▶ IL TUO COMPITO:
Rispondi a queste domande basandoti sul testo su Gian Maria Volontè.
(a) In quanti film ha recitato Volontè?
(b) Quale premio ha ottenuto Volontè per il ruolo di Aldo Moro, e in quale festival?
(c) Quale attore ha interpretato Moro nel film Buongiorno, notte di Marco Bellocchio?
═════ FONTE
Prima di girare, l’attore ha fatto uno studio molto dettagliato sulla storia, sui protagonisti, sul contesto storico e sulla difficile situazione vissuta da due poveri innocenti usati come capro espiatorio. L’abilità di Volontè è proprio quella di risultare follemente credibile, di farti immergere nel racconto pensando d’assistere ad un documentario interpretato dal vero Vanzetti.

Con lui recita anche uno straordinario Riccardo Cucciola che interpreta Nicola Sacco. 1920, America, a seguito di un attentato dinamitardo attribuito al movimento anarchico e mai rivendicato, vengono rastrellati numerosi italiani. Sacco e Vanzetti sono trattenuti con l’accusa di rapina a mano armata ed omicidio. Il processo, pur evidenziando la loro innocenza, condannerà a morte i due italiani.

Bartolomeo Vanzetti e Nicola Sacco moriranno sulla sedia elettrica nel 1927. Citiamo anche la colonna sonora del maestro Ennio Morricone. Volontè ha fatto un percorso lunghissimo, ha recitato in 56 film ed ha avuto il coraggio di affrontare tantissime sfide diverse.

 

IL CASO MORO: IL PRIMO AD INTERPRETARLO

 

Muore Gian Maria Volonté, leggenda del cinema. Era il 6 dicembre 1994 

 

1986, Giuseppe Ferrara: film tratto dal libro del 1982 intitolato I giorni dell’ira, il caso Moro senza censure di Robert Katz. È stata la prima pellicola cinematografica a narrare l’intera vicenda del rapimento di Aldo Moro interpretato da uno stratosferico Gian Maria Volontè. Il film offre una narrazione che si propone di essere neutrale. Gli stati d’animo di Moro sono quelli che si evincono dalle lettere scritte da lui stesso.

Ogni volta che rivedo questo film, capisco quanto Volontè giocasse per vincere: quando usciva con personaggio non temeva di non essere credibile perché aveva fatto uno studio maniacale di ogni stato d’animo. Ho accettato quel periodo storico proprio grazie ad una testimonianza così fedele dell’attore milanese. Il film ripercorre cronologicamente i 55 giorni del rapimento in Via Fani, sino al ritrovamento del corpo del presidente della Democrazia Cristiana in Via Caetani.

Volontè, per questo ruolo, ha vinto l’Orso D’Argento come miglior attore protagonista al Festival di Berlino nel 1987. È stato il primo ad interpretare sul grande schermo lo sfortunato politico caduto in mano delle Brigate Rosse. Dopo di lui, altri hanno tentato l’impresa. Fra tutti vorrei citare il film del 2003 di Marco Bellocchio, Buongiorno, notte. In quel caso è stato Roberto Herlitzka ad assumersi la responsabilità d’assumere l’identità di Moro. Devo dire che è stato altrettanto bravo e convincente. L’attore torinese ha confidato di stimare molto Volontè e di aver lavorato anche a teatro con lui.

Trovate facilmente su Youtube proprio una intervista di Herlitzka dedicata a Volontè, dove spiega divertito tanti aspetti del grandissimo attore anche fuori dal palco. Confessa anche che avesse un carattere non facile e che inizialmente non si ponesse in modo generoso con attori di minor fama. Afferma che al cinema molto probabilmente è stato il massimo per la sua capacità di mimesi nei confronti dei personaggi che interpretava. Dice che il suo Moro è stato eccezionale perché aveva una ricerca verbale importante, non si accontentava mai di trasformarsi soltanto fisicamente.
══════════
═════ VOCI
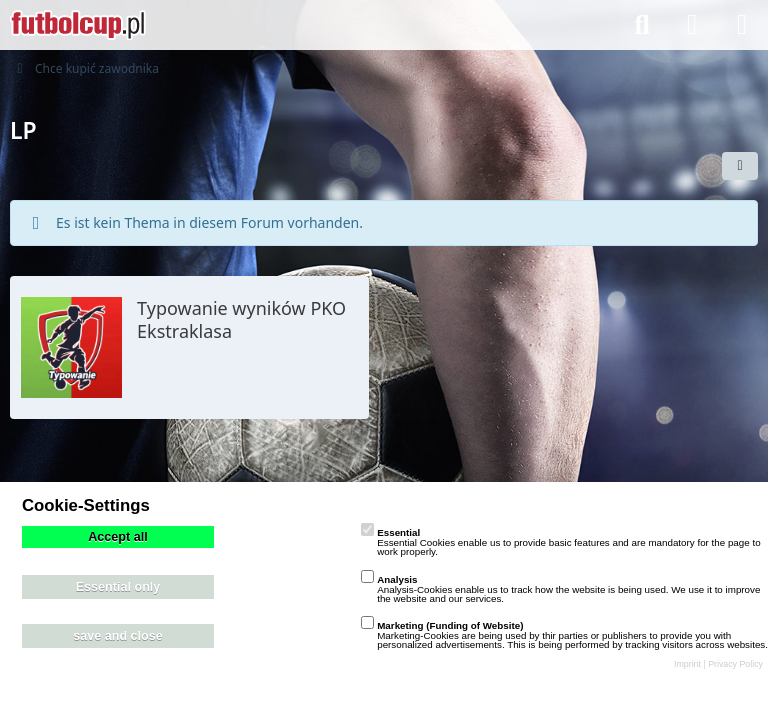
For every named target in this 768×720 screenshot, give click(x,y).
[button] (740, 166)
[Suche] (642, 25)
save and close (118, 636)
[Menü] (742, 25)
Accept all (118, 537)
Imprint (687, 664)
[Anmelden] (692, 25)
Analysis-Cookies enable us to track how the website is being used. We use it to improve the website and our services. (560, 589)
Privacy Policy (735, 664)
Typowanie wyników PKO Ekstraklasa (241, 319)
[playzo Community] (78, 25)
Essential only (118, 587)
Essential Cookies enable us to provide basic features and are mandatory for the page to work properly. (560, 542)
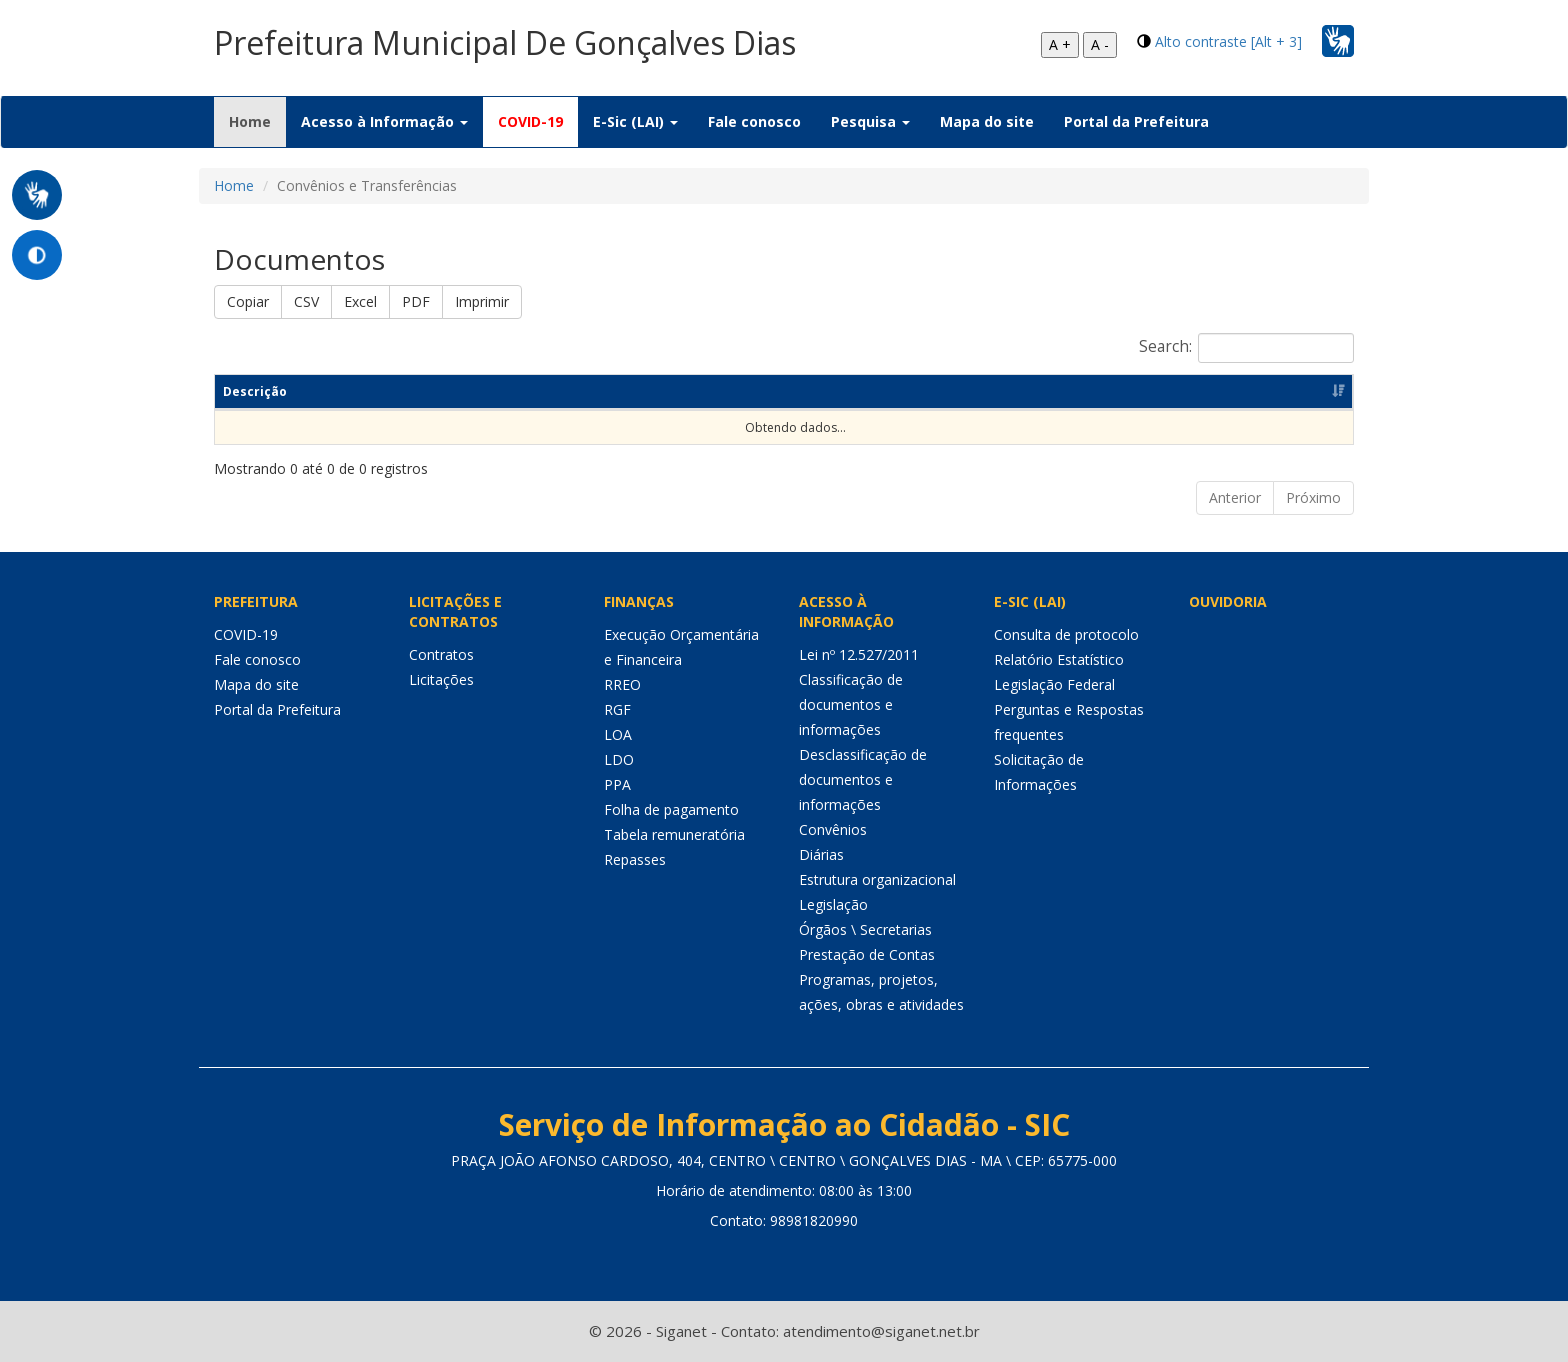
══════════
▶ SOLUZIONE:
(a) In 56 film.
(b) L'Orso d'Argento come miglior attore protagonista, al Festival di Berlino del 1987.
(c) Roberto Herlitzka.